The story is about lost love and dislocation. It opens in Las Vegas where the narrator is engaged in the selling of real estate, a dream project called Valhalla, the last word in hi-tech luxury and anonymity. It’s a great success, and truly horrible. But the narrator who used to be an Englishman called Mark Wilkinson, but is now a Polish-American whose false papers identify him as Joe Nowak – known, however, in the Valhalla project as Mr Jones – is on the verge of experiencing a nervous collapse. He came to the USA at the age of 18, some 14 years ago, in pursuit of a dream and has made good in a material sense. Yet we soon learn that while pursuing this dream, he was also running away from a nightmare. Now the false identity he made for himself is cracking. He can’t live any longer with the life he has made for himself. So he has to go home, to confront the past.
At the age of 18 Mark was in love with a beautiful girl called Bethany. He was also infatuated with the idea of America and they were planning a holiday in New York; it didn’t occur to him that Bethany did not share his obsession, and might indeed be a bit alarmed by its intensity. They plan to go after Carnival day in their north of England town, and Bethany, somewhat reluctantly, has been persuaded by her father to play the part of that year’s Carnival Queen. The day ends disastrously – we soon learn why – and Mark runs away, to construct his new identity and escape the reality of what has happened. But when he breaks into Las Vegas, his sanity depends on his ability to face up to reality.
Returning home to a town that has changed and yet remains in so many ways the same, he finds himself in a state of limbo. Flickering memories seem more real than the present. He is accompanied as he wanders round the town by Bethany’s ghostly voice, now recalling the past, now chiding him, now encouraging him to face up to what really happened. Employing the dead girl’s voice is a risky device; it could be embarrassing. Evers pulls it off convincingly. Likewise he manages the time shifts effectively, with complete assurance, partly because he has so thoroughly imagined both Mark’s state of mind and the town itself This is a novel about one man’s personal dilemma and pain, but it is also a social novel.
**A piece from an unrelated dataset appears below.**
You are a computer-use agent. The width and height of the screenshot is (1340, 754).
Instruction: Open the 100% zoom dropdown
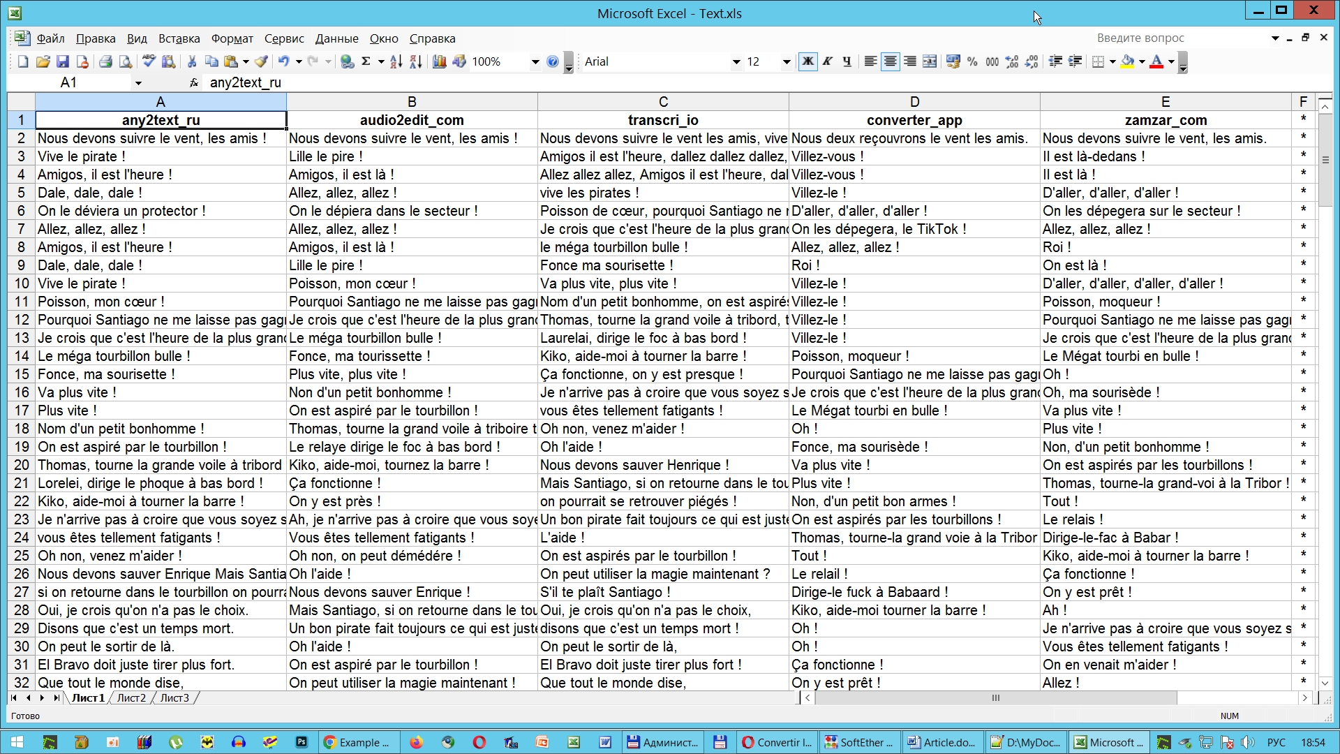535,61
Though much of what happens goes on in Mark’s head, and though we see the town, then and now, partly through his eyes, partly through Bethany’s in the carnival sections, Evers conveys the sense of a social environment and of the difference between what Mark remembers and what he now sees.
A chance encounter with a woman in a hotel bar helps him on the way to recovery. He at last brings himself to call on Bethany’s bereaved father – a meeting that turns out unexpectedly – and then on his own father with whom he has had no communication since he fled in the night the carnival ended. This meeting is jarring, and rings true. One of the most impressive features of this impressive novel is the absence of sentimentality.
GK Chesterton wrote that people travel not so much for experience as to escape the experience of reality, reality being the people next door. This was a typical Chestertonian paradox, and, like most of his paradoxes, more than half-true. Mark’s flight to New York and Las Vegas and his apparently successful construction of a new identity have been less a search for experience than a denial of what he experienced and of its significance..
It is a pleasure to come on the work of a young novelist which is so intelligent and perceptive, and so well-written and so well-constructed. It is often rash to predict a successful future for a writer on the evidence of a first novel because that novel may draw on a well of experience and imagination which is soon drained. But I should be astonished if Stuart Evers does not prove to be the real thing. Meanwhile, this first novel is a fine achievement, something to savour. When I had finished it, I went back and read it again, and it seemed even better second time round.